Secondly,Louisa hadn't mentioned details of Amy and laurie,their love came sudden in the novel as both were not having any such previous feeling for each other.Louisa had made haste in completing last scenes of novel especially,amy and laurie's sudden love story.

But,inspite of all this,it was really a good novel to read.

ladyflorange
09-07-2008, 06:54 PM
I was never bothered by the fact that Jo and Laurie don't end up together. For me that was never the point of the book, I never thought that they were going to be together. Laurie and Amy suit far better, and I don't think that it's true that they don't have any feelings for each other until they get engaged, it's just that the whole Laurie loving Jo thing is built up much more, and the whole point of Laurie loving Amy is that it is sudden - he suddenly realises it, so it makes sense that it's not built up that much, and I think that makes it all the more beautiful. The bit where he proposes on the lake always brings a tear to my eye. I also think that Jo ends up being happy with the professor in a way that she would never have been happy with Laurie. Basically, I just love the way the story pans out, and out of all the characters, I have to say it's Meg, not Amy, that's my least favourite. She always seems so one dimensional... but that's just me.

JosephineMarch
01-07-2010, 04:10 AM
I think Professor Bhaer was the perfect person for Jo, he could balance out her qualities, but Laurie could not, this was the reason she turned him down, and he (Laurie), like Jo, had a quick temper.
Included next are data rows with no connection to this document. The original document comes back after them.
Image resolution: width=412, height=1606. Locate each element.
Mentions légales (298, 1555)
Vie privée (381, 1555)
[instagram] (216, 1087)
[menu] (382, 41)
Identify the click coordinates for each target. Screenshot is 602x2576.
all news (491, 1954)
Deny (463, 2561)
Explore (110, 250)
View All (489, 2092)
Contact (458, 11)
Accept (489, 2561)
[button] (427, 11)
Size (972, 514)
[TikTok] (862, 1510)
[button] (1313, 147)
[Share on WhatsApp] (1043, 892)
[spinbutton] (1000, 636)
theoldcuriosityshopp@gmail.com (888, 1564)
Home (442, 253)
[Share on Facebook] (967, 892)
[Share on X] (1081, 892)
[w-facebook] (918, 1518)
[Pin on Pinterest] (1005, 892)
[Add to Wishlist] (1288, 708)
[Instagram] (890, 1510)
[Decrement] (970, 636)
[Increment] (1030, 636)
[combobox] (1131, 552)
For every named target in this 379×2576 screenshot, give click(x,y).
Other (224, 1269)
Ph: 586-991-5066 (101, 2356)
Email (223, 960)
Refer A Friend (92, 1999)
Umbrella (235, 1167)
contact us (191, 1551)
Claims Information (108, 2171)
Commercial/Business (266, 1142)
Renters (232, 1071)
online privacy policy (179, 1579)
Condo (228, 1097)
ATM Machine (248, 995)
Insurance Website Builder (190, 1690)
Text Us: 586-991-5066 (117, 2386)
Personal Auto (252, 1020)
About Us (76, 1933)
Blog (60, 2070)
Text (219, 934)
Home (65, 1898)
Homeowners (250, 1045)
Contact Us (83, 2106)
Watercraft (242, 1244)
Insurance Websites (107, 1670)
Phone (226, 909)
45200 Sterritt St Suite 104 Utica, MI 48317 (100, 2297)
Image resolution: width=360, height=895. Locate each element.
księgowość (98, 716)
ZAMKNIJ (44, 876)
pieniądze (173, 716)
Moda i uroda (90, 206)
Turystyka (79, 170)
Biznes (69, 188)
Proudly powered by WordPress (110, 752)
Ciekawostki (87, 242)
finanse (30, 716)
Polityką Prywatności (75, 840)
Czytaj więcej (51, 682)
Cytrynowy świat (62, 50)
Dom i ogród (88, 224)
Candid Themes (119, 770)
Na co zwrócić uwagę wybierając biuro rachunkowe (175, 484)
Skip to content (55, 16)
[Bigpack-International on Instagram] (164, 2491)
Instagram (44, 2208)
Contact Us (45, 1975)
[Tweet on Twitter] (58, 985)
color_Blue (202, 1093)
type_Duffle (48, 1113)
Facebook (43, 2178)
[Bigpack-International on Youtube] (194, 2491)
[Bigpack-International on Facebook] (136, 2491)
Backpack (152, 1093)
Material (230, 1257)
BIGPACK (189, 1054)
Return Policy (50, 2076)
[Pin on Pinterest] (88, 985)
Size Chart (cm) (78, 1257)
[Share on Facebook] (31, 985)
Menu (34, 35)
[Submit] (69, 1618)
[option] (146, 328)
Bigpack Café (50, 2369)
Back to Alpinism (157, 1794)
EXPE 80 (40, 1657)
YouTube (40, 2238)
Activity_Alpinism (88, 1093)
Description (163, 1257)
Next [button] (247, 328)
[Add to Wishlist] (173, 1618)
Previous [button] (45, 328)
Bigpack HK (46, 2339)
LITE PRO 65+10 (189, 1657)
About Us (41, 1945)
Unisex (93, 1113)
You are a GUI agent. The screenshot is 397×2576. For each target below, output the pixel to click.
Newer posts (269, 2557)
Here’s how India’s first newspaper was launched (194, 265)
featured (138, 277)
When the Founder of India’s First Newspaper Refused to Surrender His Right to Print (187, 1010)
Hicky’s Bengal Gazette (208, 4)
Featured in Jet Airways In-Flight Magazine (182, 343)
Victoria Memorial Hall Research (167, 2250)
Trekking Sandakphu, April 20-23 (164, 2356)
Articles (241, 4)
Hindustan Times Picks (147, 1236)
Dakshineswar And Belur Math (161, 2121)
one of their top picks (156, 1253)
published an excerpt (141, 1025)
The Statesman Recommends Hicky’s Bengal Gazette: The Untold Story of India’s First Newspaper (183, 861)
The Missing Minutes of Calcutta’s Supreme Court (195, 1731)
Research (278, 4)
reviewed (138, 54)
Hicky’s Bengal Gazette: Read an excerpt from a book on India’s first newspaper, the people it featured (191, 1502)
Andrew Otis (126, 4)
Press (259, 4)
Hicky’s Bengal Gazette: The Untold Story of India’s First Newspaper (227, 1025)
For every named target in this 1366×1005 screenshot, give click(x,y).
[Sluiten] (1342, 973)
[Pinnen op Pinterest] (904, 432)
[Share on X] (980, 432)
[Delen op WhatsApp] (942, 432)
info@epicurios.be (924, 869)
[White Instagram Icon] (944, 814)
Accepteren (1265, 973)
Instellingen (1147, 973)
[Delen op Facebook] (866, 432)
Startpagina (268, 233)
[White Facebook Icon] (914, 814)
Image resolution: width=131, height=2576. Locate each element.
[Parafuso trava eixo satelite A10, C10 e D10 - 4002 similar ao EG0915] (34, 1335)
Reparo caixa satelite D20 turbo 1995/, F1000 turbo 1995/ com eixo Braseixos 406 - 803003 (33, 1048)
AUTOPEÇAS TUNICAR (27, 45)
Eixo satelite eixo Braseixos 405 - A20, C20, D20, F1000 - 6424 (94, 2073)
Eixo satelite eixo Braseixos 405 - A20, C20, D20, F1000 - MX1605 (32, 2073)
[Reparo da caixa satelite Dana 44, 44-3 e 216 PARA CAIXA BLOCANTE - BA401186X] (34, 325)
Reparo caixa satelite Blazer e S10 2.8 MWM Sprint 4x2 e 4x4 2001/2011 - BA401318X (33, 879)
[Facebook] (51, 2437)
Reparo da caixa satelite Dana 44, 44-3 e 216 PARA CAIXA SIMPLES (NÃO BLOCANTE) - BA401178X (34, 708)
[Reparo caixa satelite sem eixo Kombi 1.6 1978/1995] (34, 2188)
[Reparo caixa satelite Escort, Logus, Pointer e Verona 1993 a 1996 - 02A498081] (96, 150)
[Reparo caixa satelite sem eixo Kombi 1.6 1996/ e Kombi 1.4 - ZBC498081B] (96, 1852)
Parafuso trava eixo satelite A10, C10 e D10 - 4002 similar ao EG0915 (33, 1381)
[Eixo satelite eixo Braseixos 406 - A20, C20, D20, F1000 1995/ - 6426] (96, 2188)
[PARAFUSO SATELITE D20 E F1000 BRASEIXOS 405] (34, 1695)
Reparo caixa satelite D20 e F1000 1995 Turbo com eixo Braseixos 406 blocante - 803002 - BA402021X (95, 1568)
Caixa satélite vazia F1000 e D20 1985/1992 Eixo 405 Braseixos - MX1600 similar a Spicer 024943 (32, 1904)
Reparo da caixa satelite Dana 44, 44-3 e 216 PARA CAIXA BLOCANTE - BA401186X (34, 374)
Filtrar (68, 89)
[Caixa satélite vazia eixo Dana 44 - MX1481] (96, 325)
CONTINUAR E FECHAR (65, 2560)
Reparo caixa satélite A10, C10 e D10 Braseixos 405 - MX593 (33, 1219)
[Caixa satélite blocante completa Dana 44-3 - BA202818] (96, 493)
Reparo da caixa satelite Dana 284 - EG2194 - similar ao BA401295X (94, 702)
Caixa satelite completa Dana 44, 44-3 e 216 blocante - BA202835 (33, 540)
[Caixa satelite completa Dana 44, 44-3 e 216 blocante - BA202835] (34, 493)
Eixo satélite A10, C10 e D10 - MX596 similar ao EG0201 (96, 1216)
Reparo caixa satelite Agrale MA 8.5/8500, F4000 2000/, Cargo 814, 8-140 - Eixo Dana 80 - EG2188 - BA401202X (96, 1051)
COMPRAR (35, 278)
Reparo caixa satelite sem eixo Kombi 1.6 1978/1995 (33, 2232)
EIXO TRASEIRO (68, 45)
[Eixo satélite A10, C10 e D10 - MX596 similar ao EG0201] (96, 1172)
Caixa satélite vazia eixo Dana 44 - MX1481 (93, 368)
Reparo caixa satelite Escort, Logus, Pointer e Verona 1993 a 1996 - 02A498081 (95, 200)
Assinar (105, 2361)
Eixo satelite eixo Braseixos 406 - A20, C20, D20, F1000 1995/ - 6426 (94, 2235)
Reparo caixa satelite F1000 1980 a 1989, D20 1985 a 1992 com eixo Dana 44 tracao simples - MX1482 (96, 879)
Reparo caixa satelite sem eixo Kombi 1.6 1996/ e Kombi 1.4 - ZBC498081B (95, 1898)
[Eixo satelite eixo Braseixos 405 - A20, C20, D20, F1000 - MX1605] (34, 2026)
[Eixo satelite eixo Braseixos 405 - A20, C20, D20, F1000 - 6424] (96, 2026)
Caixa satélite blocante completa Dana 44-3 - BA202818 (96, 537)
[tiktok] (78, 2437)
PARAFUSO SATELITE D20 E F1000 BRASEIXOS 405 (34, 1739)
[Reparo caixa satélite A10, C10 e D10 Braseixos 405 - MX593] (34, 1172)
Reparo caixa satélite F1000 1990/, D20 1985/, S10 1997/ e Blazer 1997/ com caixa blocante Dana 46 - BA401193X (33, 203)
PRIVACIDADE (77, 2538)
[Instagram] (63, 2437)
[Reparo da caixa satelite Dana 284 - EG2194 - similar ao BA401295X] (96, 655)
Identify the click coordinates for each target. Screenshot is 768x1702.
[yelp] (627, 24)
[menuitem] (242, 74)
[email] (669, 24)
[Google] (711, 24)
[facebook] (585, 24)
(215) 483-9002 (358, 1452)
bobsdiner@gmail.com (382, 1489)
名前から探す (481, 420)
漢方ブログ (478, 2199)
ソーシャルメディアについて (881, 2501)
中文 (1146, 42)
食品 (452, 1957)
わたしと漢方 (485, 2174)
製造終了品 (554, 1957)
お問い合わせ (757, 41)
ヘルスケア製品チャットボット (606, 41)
To Kaye and Carm on the "lots of couples fight!" comment: It is one thing for a pair to quarrel every now and again, but when they both have tempers it is easy for one person to provoke the other, this would have meant that arguing would have been frequent. And, as a result, they (Jo and Laurie) would have been unhappy in the end. If they did marry it would have eventually gone downhill.

EmeraldZen
12-01-2012, 12:13 PM
I disagree. Prof Bhaer was a father like figure who basically was inserted into the novel by Alcott to please her publishers and created a boring conventional marriage for Jo. There's very little passion there...and whatever existed is completely gone by Little Men and Jos Boys.

Jo and Laurie have that fire, and spark, and deep connection through their already established beautiful friendship...yes if they had gotten married, they would have argued and faught every once in awhile. But this is what marriages of equality are about (certainly not what she had with Bhaer), and their passion (not just in the romantic sense, but overall) would have kept them deeply in love and fulfilled with their relationship.

Instead we have Jo married to Bhaer - she gives up her independence, her writing, and becomes a conventional wife and a teacher. She basically gives up her dreams...and I found that very sad.

petaflop
10-25-2015, 12:04 PM
"...she knew that the boy Laurie never would come again..."

There may be sadder words in literature, but mention LMA and I can't think what they might be.

It was the old "loved him but not in love with him." He became her brother and her BFF when she was 15, and remained so forever.

About Amy, Laurie himself said it best:

"...when I saw her in Switzerland,
everything seemed to clear up all at once. You both got into
your right places, and I felt sure that it was well off with the
old love before it was on with the new, that I could honestly
share my heart between sister Jo and wife Amy, and love them dearly..."

kiki1982
10-25-2015, 12:54 PM
Though I've only read the bits with Prof. Baehr, it seems indeed that he was not really a man for Jo...

I'm not sure, he's very intelligent and all, but I think too much of a sentimental man for the feisty Jo. She stops writing almost because he tells her she's a lousy writer, I feel. The more I think about those two the more I feel it's a bit creepy. He would be a doting husband, but I think she would kind of regret the fact that she married someone who is not tickling her strong character. It would become a bit suffocating.
It's a bit like a Wentworth marrying Lizzie Bennet. It would never work.

petaflop
10-25-2015, 05:59 PM
Wentworth marrying Lizzie Bennet

Oh, dear. I am now officially laid down upon the bed. Could someone please dab my temples with a bit of rosewater?

When you can, read Little Men and Jo's Boys
Miss Louisa channels her inner Tim Gunn and makes it work.